== Raw data ==

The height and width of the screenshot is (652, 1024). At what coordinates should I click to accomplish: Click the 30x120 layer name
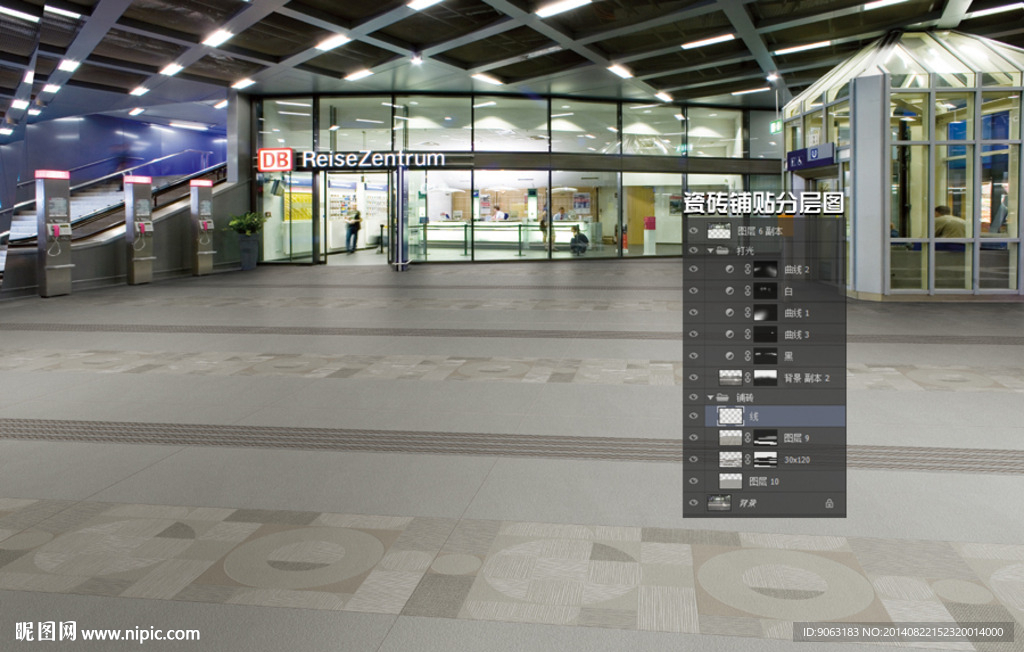(795, 459)
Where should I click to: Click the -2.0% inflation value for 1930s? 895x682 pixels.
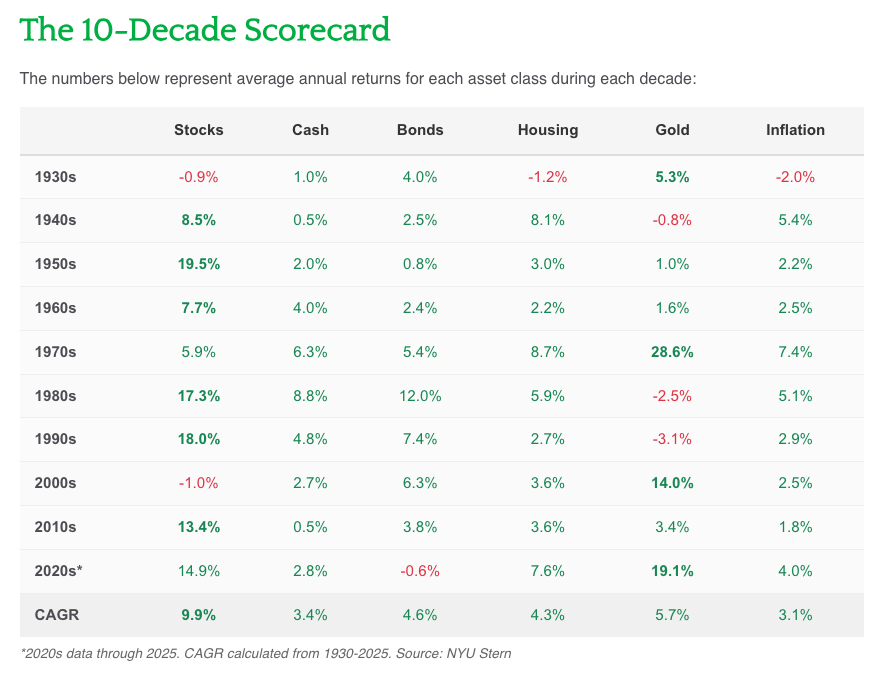pos(795,177)
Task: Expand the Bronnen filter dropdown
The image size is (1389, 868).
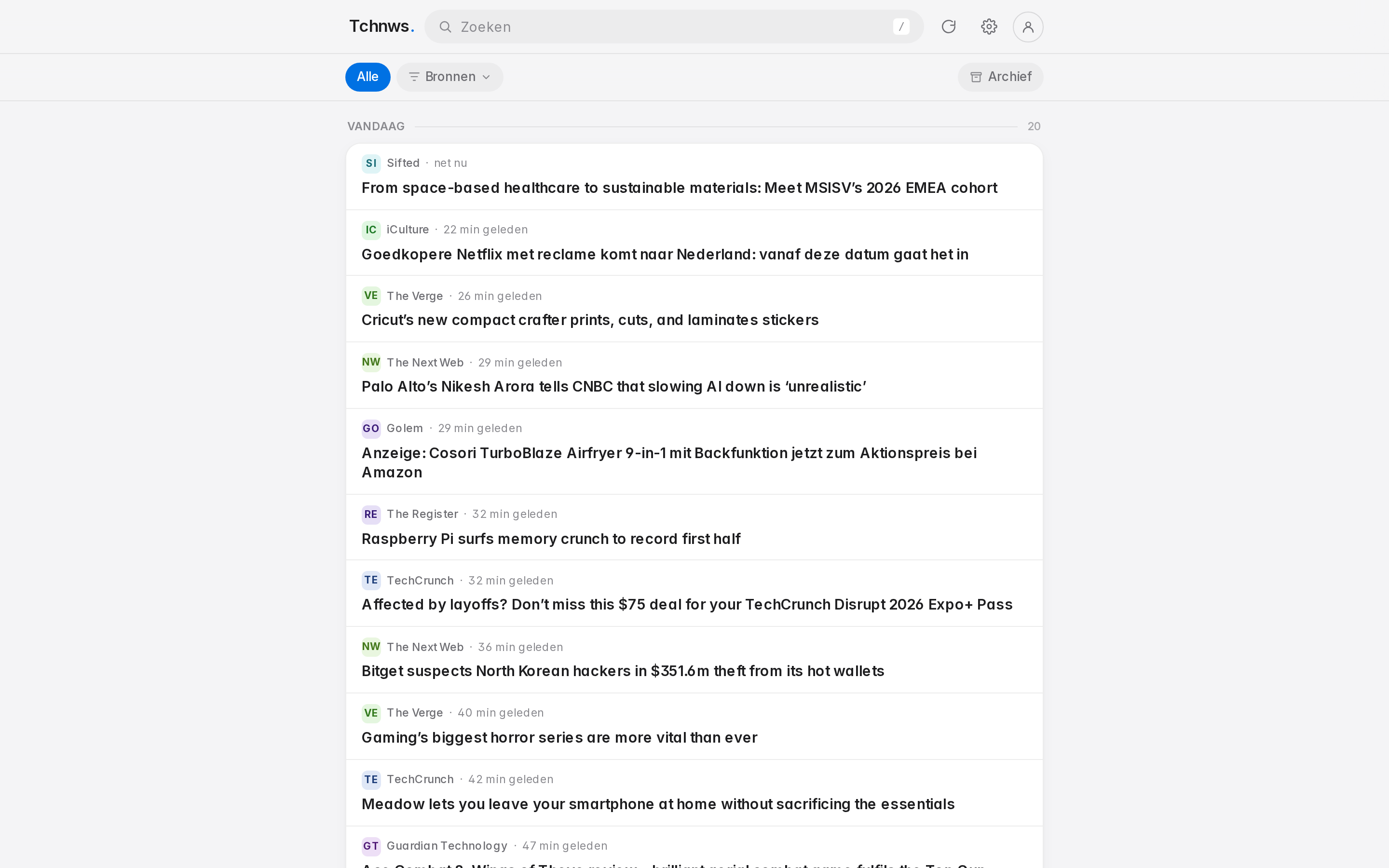Action: click(x=449, y=77)
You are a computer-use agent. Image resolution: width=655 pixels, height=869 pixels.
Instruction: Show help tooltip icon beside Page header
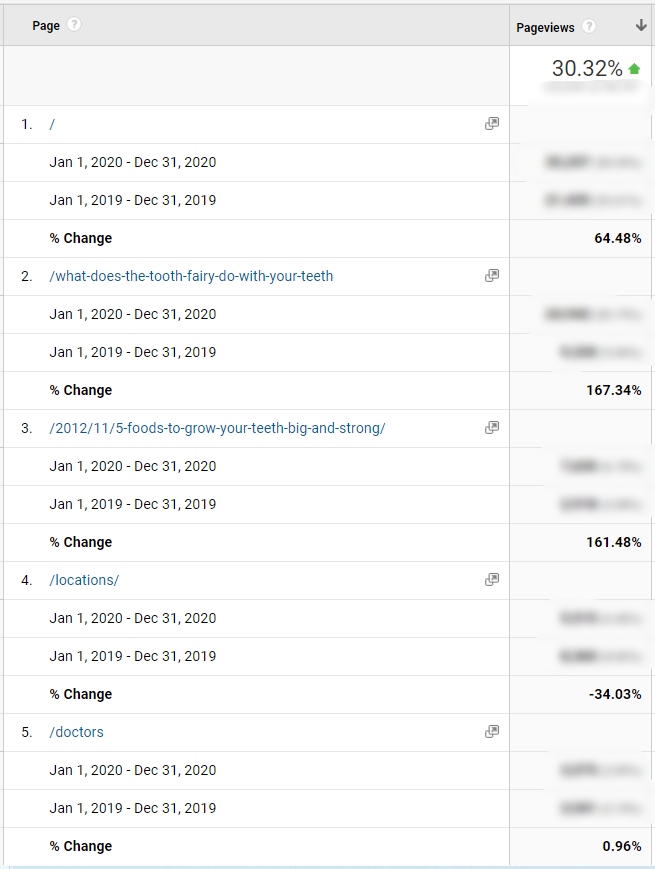click(74, 24)
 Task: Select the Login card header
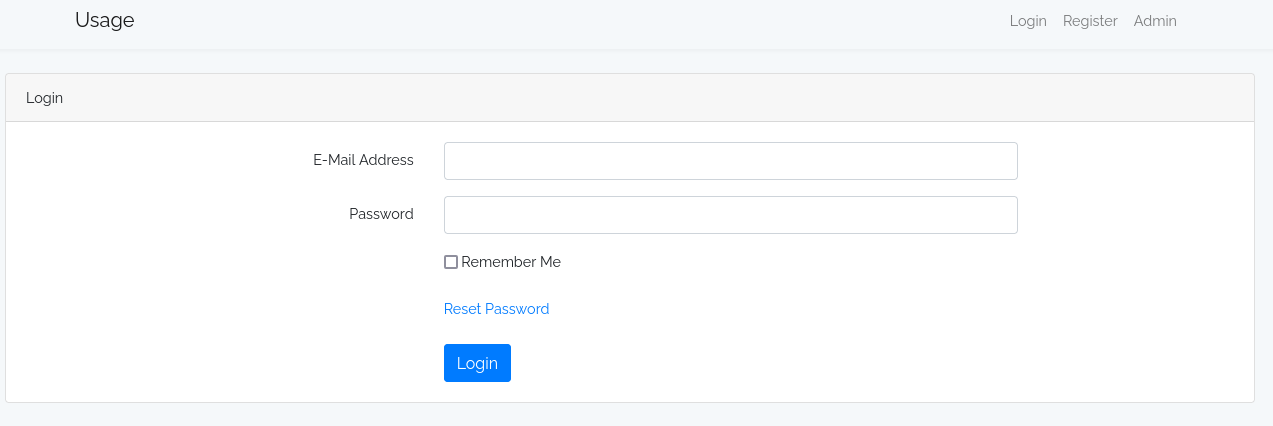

===

Can you copy the data above word for word, leaving out the pictures?

» **Final answer**:
The height and width of the screenshot is (652, 1024). At what coordinates should I click to accomplish: Click the 30x120 layer name
(795, 459)
Where should I click to: Click the -2.0% inflation value for 1930s? 895x682 pixels.
pos(795,177)
Task: Expand the Bronnen filter dropdown
The image size is (1389, 868).
Action: click(x=449, y=77)
You are a computer-use agent. Image resolution: width=655 pixels, height=869 pixels.
Instruction: Show help tooltip icon beside Page header
click(74, 24)
 Task: Select the Login card header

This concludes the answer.